But it's not the case that trial lawyers really care so much about the impact on taxpayers. North Carolina law permits the state to recoup Medicaid expenses from the assets of patients helped, but has an exception for noneconomic damages recovered. So cases don't go to trial; instead the parties, with a nudge and a wink, carve the third-party taxpayer out of the recovery by characterizing the full settlement as non-economic damages.

To what extent can medical malpractice settlements evade the Medicaid clawbacks through the legal fiction that the settlement reflects solely pain & suffering damages? So asks the case of Delia v. E.M.A., argued earlier this week. [McClatchey]

The Obama administration has sided with trial lawyers over taxpayers, flipping what the prior federal position was. Counterintuitively, so did a brief for the Federation of Defense and Corporate Counsel. Game theory tells us why: the Medicaid clawback makes going to trial less valuable for plaintiffs, and creates settlement pressure to avoid the clawback, and defendants can split the benefit of freezing out taxpayers with the plaintiffs.

Texas filed a good brief for the petitioners.

Note that such elastic settlements are only possible in a jurisdiction with uncapped noneconomic damages.

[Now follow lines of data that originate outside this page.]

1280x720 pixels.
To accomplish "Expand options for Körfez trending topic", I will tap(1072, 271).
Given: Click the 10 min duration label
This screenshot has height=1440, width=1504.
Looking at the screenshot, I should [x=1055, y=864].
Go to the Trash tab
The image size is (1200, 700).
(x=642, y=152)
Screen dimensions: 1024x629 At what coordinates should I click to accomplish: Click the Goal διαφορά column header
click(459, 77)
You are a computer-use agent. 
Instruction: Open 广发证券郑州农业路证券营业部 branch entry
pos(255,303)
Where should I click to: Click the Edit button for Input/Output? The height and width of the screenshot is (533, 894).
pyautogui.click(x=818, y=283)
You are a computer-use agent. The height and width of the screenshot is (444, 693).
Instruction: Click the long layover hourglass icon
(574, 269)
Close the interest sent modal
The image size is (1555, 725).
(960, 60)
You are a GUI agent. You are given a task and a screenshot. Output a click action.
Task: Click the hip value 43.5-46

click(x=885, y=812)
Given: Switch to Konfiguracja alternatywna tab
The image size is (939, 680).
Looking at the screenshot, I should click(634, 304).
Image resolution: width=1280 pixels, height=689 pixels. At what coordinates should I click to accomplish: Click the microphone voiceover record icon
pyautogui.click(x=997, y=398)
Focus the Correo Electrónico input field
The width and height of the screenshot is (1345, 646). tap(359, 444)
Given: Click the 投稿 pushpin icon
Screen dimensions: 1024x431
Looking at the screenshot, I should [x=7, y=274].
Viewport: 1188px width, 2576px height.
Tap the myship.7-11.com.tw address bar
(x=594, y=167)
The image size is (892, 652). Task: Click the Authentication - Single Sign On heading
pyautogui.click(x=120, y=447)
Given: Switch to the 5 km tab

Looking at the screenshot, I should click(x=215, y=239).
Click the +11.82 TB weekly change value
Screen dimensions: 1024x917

At argument, the Supreme Court seemed skeptical of North Carolina's position, though that likely reflected the arbitrary particularities of the North Carolina statute, which irrebuttably defines the amount of any settlement—or jury verdict—attributable to medical expenses or noneconomic damages. On the other hand, the Court also expressed skepticism of the respondents' position that the state had to make an individualized assessment of every case.

(Related: why giving the state a share of punitive damages doesn't work; why ending deductibility for punitive damages is pernicious and POL).

1 Comment

As noted, if the state has a capped limit on non-economic damages, this is less of a problem. But the argument that "bad actors" won't be held responsible is spurious on its face. The tort police assert this kind of logic all the time.

The "bad actor" in this case has already surrendered his license. He isn't going to pay anything for the future medical care of the child.

The rest of the tax payers will pick up the tab no matter what. And we will have higher medical insurance bills because of it. As long as collateral source rules are in existence, and there is no governance concerning the way the tort settlement is spent, the taxpayers are going to get stuck with the bill.

If it is true that about 7% of adverse outcomes get filed as medical malpractice cases, and a significant number of these will never have a settlement, the taxpayers and people who actually buy health insurance are getting stuck with all the bills for all the bad outcomes.